If you are talking about labor efficiency then open feeding is going to feed the most hives in the shortest time but you may feed some neighboring bees as well and if there is a high concentration of bees you may well drown some bees as well. I prefer inside feeders. I have personally fed as many as a thousand hives in a day alone in large holding yards with inside feeders and a syrup pump. Of course in cooler conditions you still risk drowning a few bees with inside feeders as well. The very best way to feed bees without risk of drowning and in cooler conditions will always be inverted pails sitting directly on the cluster.


----------



## My-smokepole (Apr 14, 2008)

Jim ? For you what type of set up was that I can guess but I don't want to make a fool of myself.


----------



## jim lyon (Feb 19, 2006)

Set up? The hives are on standard 4 way pallets with inside feeders on the"inside" of each hive so you only need to slide the lid over a few inches to expose the feeder. We have a couple of trash pumps and a gear pump with pressure bypass. The gear pump is the favorite as it will handle thicker syrup better and will do so at lower engine rpms's. Honda GX motors rock.


----------



## hex0rz (Jan 14, 2014)

I have a personal preference of using the inverted pail. But taking into consideration, someone with hundreds to thousands of hives, seems labor intensive. Especially since you have to cover the pail with boxes, etc. to close it in to the hive. On my hives, It takes 3 mediums to cover my buckets I use.
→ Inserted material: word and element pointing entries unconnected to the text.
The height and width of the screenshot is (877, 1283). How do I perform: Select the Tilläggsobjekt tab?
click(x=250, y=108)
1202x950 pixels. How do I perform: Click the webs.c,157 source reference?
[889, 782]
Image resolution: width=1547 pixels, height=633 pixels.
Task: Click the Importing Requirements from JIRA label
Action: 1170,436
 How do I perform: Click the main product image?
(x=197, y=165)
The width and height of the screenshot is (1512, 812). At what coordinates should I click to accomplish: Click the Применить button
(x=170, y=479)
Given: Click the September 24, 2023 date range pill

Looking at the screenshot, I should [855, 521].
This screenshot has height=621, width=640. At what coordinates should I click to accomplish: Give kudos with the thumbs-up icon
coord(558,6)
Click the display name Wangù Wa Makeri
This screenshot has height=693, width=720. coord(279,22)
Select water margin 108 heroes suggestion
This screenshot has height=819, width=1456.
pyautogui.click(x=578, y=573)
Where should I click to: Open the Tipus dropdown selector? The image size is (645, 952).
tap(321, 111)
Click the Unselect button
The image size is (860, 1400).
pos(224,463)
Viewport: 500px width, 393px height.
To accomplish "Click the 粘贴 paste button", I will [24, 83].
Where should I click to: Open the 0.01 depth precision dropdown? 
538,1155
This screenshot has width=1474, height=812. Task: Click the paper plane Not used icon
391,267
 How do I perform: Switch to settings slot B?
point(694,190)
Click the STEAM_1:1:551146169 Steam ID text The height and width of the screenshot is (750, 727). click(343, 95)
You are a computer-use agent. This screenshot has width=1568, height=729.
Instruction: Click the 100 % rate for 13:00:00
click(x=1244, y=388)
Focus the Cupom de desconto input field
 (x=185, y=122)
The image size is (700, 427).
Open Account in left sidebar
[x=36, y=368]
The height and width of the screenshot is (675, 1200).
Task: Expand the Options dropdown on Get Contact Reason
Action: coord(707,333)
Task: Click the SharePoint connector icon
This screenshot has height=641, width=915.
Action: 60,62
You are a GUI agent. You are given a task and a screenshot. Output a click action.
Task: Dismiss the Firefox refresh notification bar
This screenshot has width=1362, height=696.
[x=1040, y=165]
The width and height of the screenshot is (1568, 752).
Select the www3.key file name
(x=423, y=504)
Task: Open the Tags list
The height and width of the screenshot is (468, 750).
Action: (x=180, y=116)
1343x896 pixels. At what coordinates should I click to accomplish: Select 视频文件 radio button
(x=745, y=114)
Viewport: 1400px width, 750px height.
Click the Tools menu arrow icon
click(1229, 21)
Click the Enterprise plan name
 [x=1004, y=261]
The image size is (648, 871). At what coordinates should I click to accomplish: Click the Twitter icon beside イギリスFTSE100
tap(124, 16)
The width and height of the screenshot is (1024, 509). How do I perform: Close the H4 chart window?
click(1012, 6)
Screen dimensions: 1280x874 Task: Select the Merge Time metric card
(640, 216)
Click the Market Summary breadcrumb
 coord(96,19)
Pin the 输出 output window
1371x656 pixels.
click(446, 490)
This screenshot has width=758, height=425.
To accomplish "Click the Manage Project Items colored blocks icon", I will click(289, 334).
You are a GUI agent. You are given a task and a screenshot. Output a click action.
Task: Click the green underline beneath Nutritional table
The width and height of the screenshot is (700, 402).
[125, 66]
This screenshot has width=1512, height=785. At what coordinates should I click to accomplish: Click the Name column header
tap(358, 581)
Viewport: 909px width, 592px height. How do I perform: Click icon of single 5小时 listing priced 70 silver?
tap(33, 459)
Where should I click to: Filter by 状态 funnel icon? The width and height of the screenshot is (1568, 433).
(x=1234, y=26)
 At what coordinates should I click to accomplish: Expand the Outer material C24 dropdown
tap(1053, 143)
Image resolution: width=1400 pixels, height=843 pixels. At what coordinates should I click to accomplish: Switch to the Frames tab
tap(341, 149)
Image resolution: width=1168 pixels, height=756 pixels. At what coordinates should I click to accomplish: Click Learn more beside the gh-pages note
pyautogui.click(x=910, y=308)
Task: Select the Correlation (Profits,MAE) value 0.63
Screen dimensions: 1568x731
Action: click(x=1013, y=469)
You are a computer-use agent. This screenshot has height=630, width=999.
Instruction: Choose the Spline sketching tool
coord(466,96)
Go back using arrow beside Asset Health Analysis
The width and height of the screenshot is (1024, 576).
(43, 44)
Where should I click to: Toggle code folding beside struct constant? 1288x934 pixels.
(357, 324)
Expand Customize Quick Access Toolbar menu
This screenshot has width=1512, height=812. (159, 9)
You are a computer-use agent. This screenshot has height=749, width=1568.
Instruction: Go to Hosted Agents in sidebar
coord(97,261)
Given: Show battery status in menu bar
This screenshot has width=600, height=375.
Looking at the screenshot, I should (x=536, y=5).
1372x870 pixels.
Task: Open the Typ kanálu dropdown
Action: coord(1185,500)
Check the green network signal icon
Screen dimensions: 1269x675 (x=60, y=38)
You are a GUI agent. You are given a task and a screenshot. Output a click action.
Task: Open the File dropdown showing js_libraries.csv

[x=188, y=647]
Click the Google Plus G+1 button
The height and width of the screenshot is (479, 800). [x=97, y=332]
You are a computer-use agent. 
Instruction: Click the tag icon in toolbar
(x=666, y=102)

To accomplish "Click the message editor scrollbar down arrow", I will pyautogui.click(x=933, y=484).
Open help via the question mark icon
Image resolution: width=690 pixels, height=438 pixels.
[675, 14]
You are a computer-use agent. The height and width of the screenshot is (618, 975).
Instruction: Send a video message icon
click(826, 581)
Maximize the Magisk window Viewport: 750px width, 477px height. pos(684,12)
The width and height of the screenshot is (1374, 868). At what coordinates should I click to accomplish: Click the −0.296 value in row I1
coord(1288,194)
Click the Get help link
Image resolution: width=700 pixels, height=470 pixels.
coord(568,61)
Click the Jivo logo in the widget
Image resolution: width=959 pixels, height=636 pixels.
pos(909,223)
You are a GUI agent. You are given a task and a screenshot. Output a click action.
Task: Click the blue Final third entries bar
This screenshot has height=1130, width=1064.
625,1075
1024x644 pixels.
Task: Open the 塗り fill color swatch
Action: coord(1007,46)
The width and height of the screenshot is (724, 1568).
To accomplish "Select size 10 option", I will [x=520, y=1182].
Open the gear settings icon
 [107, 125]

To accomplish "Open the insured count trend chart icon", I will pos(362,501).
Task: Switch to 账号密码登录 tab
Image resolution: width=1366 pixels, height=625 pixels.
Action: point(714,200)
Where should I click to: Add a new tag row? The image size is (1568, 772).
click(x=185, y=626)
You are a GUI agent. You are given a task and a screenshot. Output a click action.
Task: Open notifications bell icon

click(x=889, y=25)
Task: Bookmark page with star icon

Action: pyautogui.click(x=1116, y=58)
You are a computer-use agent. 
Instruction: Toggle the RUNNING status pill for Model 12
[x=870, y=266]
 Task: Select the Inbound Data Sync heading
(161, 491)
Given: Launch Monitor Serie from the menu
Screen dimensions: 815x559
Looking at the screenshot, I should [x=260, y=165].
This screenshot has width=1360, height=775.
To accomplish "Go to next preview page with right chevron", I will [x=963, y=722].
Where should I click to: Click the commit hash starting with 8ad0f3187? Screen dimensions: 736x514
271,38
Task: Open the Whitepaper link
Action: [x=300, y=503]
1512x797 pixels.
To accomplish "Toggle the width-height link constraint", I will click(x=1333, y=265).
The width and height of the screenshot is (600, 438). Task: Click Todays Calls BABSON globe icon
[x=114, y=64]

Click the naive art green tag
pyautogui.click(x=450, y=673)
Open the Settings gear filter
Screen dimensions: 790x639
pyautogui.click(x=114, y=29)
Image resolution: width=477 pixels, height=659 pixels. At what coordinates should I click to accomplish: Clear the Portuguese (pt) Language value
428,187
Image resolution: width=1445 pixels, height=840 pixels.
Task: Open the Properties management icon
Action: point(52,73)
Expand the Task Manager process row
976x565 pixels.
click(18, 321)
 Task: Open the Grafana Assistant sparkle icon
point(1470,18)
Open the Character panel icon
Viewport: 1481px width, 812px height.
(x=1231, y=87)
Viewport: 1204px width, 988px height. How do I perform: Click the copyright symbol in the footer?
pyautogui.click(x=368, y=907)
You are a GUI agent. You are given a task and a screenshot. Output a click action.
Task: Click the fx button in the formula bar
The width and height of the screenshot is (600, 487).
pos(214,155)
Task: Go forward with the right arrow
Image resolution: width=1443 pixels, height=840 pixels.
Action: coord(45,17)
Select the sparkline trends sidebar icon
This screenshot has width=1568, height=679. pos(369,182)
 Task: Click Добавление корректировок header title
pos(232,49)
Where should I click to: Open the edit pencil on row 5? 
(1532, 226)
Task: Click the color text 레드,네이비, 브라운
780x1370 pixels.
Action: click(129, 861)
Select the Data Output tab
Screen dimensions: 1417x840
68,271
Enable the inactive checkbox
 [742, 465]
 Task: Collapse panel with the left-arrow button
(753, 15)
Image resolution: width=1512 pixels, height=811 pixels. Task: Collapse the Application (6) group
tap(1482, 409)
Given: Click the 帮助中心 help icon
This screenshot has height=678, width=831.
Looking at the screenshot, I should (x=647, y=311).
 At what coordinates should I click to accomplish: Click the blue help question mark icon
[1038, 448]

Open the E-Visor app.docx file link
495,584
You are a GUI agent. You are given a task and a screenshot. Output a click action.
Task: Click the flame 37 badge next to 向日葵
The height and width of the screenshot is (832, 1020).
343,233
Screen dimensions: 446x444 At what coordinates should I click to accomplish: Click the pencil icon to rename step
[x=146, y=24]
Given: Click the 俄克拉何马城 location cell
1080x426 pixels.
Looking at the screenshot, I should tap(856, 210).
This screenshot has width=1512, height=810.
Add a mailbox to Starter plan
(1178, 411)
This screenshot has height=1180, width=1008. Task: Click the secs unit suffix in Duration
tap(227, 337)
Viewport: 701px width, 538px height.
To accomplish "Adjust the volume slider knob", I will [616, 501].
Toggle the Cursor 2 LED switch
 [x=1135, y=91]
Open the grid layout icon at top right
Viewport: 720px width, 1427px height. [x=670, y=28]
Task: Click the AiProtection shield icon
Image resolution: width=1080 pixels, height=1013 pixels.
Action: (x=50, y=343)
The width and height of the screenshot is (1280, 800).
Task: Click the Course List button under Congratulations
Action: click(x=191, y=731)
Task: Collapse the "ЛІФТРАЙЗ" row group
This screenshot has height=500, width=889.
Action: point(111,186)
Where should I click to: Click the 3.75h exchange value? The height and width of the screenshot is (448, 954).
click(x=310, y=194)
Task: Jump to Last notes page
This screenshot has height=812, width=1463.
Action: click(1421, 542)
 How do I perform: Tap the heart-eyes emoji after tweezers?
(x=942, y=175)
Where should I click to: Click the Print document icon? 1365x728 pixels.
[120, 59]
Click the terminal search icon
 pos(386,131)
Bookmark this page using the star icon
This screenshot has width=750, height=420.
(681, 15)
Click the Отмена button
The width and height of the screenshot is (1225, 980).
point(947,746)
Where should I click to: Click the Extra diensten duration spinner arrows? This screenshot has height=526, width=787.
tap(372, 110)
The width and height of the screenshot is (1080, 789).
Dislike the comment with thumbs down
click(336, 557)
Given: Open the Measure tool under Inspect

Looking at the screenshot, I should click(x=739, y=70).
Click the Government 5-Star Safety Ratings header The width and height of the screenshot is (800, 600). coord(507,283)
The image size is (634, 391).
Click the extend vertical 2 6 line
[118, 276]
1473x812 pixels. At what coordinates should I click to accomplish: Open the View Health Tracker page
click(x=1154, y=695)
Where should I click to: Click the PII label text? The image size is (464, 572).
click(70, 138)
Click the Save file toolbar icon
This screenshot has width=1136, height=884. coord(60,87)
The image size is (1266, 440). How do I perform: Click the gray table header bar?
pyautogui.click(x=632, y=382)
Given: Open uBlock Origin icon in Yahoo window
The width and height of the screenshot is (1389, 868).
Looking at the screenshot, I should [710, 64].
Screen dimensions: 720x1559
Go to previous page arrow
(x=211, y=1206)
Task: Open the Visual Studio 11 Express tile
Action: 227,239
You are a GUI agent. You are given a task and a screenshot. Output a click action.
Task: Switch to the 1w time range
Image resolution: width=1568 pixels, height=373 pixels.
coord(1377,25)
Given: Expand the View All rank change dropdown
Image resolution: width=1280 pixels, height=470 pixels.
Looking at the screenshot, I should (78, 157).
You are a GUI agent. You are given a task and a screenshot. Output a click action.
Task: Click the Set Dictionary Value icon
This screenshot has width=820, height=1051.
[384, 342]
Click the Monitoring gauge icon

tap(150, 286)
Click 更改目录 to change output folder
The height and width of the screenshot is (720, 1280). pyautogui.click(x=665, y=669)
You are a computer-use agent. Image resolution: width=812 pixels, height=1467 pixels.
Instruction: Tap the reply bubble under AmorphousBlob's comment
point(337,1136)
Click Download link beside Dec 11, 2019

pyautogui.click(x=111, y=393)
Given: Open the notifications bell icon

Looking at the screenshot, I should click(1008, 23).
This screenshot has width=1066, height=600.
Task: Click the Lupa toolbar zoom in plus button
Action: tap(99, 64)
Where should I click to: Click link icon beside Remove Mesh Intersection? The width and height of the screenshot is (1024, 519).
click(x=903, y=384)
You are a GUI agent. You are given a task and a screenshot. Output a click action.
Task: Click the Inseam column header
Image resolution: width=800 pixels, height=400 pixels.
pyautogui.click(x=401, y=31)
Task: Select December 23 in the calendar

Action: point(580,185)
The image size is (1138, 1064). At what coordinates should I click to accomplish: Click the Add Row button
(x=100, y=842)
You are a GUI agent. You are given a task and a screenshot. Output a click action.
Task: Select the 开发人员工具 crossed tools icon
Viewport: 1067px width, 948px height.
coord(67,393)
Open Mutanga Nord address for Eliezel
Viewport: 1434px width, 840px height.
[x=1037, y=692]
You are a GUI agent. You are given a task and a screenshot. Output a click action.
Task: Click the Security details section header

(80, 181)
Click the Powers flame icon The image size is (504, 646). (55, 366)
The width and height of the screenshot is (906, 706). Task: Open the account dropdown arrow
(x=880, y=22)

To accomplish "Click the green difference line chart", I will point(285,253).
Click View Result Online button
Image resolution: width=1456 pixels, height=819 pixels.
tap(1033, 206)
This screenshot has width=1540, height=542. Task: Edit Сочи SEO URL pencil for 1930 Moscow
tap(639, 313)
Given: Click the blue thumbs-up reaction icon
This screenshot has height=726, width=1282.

Are those internal frame feeders really that effective at feeding? I never hear a single good thing about them..

If you open feed as a method, what if anything do you use to keep them from drowning? Small pebbles, marbles, straw, grass, etc.? I'm wondering if there is something that could be useful in providing a capillary effect to wick it from the bottom of something so they can feed off of that instead of the direct source? But then on the same hand, would accomplishing this only wick the water from it and not the sugar, too?


----------



## Roland (Dec 14, 2008)

.....in cooler conditions will always be inverted pails sitting directly on the cluster. 

I agree, and we usually have cooler conditions. We do not cover the pail. It sits on the innercover, with the telescoping roof temporarily leaned against the back of the hive.. 

Crazy Roland


----------



## jim lyon (Feb 19, 2006)

hex0rz said:


> Are those internal frame feeders really that effective at feeding? I never hear a single good thing about them..


Really? Who have you been talking to? They hold 10 lbs. of feed, you can fill them in a matter of seconds, bees will lick them clean overnight and I rarely see any dead bees in them.


----------



## RAK (May 2, 2010)

I use only internal frame feeders same as Jim described. Can't imagine doing it any other way. I also run a gear pump with a honda gx and can't agree on it any more than Jim. Never had any issues. Drowning not a problem unless your feeding when its very cold. It's definitely too cold to be feeding in Sandpoint right now.


----------



## Michael Bush (Aug 2, 2002)

This one is basically free (a little scrap lumber and some #8 hardware cloth) and I don't have to open the hive to feed and I can stack nucs and feed them all without opening or unstacking...

http://www.bushfarms.com/beesfeeding.htm#BottomBoardFeeder


----------



## dsegrest (May 15, 2014)

hex0rz said:


> I have a personal preference of using the inverted pail. But taking into consideration, someone with hundreds to thousands of hives, seems labor intensive. Especially since you have to cover the pail with boxes, etc. to close it in to the hive. On my hives, It takes 3 mediums to cover my buckets I use.
> 
> Are those internal frame feeders really that effective at feeding? I never hear a single good thing about them..
> 
> If you open feed as a method, what if anything do you use to keep them from drowning? Small pebbles, marbles, straw, grass, etc.? I'm wondering if there is something that could be useful in providing a capillary effect to wick it from the bottom of something so they can feed off of that instead of the direct source? But then on the same hand, would accomplishing this only wick the water from it and not the sugar, too?


Im a newbie but I used Mannlake top feeders for the last 2 years and some frame feeders this year. I will continue using the frame feeders and phase out the top feeders. The top feeders are a little easier but the frame feeders don't promote robbing quite as much.


----------



## snl (Nov 20, 2009)

dsegrest said:


> I will continue using the frame feeders and phase out the top feeders. The top feeders are a little easier but the frame feeders don't promote robbing quite as much.


Never had a problem with the top feeders and robbing......they're fine if you want to get a lot of feed in the hive quickly. Don't know why you're having a problem with robbing utilizing them.......


----------



## jim lyon (Feb 19, 2006)

No matter how you choose to feed it must be done neatly particularly in a dearth. Any type of feeding will increase the danger of robbing, some just pose a greater risk than others. Feeding changes the personality of bees for a day or so, once the scent of feed is in the air robbers will be probing every entrance and crack of every hive in the yard looking for weak poorly defended hives.


----------



## dsegrest (May 15, 2014)

snl said:


> Never had a problem with the top feeders and robbing......they're fine if you want to get a lot of feed in the hive quickly. Don't know why you're having a problem with robbing utilizing them.......


Not having a big problem, but there is some robbing. There seems to be absolutely no robbing with the frame feeders. An added benefit is that I can look at the tops of the frames without removing the feeder.


----------



## BeeGhost (May 7, 2011)

I went to frame feeders last year and havnt looked back since!! I use the cap and ladder system and have very few dead bees. I also like the fact that I can just shift the top over and fill the feeder without popping the whole top off. They also take up less room in the shed when not in use!!


----------